Excerpt provided:
┏━━
So John Deere sells upgrade packages for its equipment. If you need more torque, towing capacity, etc, you pay for the upgrade. It likely pushes you a new tune and raises the boost. They definitely don't want some local tuner shop being able to handle this for you which explains their reasoning ($$).

I've seen the price list once recently but I can't recall how I found it and it's evading me right now. The upgrades were basically several thousand to tens of thousands. Wish I could find where I saw this, searching gets me nothing.


The government should not be enforcing John Deere's attempt to increase sales by crippling half of the products that roll off the line artificially. This is bad for society.


But, continuing the analogue analogy, the local shop should be able to compete!

The OEM can claim (perhaps rightly, more knowledge of the whole system) to be better at it, or simply offer it without voiding warranty.


Ah its a similar issue with Deere equipment, however they can just make the tool not function if a full systems check doesn't return with Deere approved values.
┗━━
Given data:
┏━━
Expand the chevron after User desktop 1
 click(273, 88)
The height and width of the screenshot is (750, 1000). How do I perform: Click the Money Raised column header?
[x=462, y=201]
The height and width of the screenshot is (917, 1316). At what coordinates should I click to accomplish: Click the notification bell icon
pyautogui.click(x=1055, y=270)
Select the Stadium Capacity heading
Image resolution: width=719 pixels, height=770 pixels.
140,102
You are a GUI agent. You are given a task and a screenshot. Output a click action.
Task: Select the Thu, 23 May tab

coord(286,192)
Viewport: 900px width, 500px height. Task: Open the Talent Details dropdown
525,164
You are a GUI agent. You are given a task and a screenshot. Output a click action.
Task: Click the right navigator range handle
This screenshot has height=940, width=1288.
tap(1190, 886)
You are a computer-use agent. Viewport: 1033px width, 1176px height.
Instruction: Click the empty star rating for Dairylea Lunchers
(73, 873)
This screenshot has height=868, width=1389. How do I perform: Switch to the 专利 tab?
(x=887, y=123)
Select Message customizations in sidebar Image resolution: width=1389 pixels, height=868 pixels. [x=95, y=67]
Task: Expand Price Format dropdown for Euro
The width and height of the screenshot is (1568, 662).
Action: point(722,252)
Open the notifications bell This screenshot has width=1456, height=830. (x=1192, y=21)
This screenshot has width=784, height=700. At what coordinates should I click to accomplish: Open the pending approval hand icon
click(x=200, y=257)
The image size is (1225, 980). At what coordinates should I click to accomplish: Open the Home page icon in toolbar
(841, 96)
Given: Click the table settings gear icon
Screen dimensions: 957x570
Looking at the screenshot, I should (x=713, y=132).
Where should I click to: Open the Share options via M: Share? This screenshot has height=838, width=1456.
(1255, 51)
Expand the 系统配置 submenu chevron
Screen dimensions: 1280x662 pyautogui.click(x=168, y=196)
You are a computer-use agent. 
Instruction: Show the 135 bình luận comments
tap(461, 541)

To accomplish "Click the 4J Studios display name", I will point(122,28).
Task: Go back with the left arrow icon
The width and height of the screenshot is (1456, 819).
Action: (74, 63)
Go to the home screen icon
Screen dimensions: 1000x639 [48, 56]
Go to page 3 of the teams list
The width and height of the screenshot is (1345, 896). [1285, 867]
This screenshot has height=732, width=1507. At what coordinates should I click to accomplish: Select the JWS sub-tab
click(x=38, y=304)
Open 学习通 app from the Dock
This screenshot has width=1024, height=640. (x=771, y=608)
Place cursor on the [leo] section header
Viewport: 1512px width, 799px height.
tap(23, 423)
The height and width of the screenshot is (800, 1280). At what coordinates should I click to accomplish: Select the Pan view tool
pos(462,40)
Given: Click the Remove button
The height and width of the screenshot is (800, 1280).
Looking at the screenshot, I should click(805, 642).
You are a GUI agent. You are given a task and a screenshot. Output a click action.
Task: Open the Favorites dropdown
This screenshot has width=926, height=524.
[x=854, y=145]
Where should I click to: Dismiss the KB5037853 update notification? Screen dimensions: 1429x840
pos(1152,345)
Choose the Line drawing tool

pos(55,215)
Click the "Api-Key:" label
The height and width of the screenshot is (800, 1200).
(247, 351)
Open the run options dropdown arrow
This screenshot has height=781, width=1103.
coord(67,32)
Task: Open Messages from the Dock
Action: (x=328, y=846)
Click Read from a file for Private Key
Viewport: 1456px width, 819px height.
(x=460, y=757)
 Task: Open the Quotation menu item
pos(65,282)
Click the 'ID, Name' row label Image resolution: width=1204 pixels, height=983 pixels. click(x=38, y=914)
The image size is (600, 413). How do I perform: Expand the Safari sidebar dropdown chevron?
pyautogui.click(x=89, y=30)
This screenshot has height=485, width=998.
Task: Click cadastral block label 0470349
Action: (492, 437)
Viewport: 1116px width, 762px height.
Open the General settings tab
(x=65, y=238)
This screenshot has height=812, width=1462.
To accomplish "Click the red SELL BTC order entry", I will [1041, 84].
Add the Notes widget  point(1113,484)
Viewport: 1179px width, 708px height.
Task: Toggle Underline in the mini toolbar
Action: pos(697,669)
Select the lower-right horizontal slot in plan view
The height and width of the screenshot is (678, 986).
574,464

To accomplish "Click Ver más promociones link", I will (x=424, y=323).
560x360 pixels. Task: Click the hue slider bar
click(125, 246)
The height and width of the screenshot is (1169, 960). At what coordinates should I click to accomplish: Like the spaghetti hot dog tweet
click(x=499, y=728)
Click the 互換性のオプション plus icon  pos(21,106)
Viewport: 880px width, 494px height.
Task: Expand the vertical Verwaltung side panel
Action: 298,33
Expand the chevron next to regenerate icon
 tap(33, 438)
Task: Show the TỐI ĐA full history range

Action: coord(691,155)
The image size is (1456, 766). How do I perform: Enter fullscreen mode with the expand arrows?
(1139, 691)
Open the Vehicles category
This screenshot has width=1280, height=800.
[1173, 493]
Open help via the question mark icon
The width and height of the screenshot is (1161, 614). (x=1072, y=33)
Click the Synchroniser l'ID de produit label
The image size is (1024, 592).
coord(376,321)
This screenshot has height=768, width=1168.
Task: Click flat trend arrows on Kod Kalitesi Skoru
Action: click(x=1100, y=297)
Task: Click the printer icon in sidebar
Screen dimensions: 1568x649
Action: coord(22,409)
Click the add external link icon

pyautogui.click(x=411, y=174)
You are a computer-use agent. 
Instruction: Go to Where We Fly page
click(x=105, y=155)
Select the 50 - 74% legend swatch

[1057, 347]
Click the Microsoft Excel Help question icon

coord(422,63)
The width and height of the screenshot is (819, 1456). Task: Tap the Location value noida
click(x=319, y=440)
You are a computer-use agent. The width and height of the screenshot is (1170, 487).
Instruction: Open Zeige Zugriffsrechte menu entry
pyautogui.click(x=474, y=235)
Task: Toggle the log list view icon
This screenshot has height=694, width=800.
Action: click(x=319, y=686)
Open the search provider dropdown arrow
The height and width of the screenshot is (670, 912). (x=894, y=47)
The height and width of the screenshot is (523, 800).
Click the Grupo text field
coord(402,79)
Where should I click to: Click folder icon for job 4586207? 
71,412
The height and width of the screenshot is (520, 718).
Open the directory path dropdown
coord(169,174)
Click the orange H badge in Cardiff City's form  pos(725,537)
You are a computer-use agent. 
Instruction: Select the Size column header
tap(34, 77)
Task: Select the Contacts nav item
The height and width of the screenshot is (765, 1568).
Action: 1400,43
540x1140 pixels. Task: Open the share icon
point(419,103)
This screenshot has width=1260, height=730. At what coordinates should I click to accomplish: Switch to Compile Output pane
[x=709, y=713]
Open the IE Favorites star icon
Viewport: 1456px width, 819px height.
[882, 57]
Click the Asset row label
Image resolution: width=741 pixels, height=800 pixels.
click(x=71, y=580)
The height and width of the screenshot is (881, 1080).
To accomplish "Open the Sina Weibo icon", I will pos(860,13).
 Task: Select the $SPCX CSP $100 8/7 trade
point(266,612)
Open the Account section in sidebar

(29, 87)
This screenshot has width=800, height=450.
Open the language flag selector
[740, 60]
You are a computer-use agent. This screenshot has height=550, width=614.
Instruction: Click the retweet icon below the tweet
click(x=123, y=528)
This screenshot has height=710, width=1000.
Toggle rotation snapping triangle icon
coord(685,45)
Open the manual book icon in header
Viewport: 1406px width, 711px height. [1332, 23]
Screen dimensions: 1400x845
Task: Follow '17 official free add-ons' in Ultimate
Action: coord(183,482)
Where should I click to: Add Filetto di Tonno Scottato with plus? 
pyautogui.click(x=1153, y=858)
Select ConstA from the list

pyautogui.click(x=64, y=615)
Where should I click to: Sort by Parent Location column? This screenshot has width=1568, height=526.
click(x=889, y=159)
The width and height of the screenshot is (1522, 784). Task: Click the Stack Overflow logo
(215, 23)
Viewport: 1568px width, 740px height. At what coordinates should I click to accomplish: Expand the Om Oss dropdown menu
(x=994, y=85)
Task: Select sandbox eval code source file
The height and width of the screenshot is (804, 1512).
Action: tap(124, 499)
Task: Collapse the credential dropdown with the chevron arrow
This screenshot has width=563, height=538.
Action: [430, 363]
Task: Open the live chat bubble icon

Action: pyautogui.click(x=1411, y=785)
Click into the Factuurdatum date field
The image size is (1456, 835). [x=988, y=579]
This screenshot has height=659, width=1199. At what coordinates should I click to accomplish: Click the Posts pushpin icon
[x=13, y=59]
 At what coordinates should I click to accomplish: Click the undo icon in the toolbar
┗━━
What you are asked to do: Can you return, word for word, the part of the John Deere upgrade comments that opens with the words containing "I've seen the" and closes with "able to compete!"?

Result of the exercise:
I've seen the price list once recently but I can't recall how I found it and it's evading me right now. The upgrades were basically several thousand to tens of thousands. Wish I could find where I saw this, searching gets me nothing.


The government should not be enforcing John Deere's attempt to increase sales by crippling half of the products that roll off the line artificially. This is bad for society.


But, continuing the analogue analogy, the local shop should be able to compete!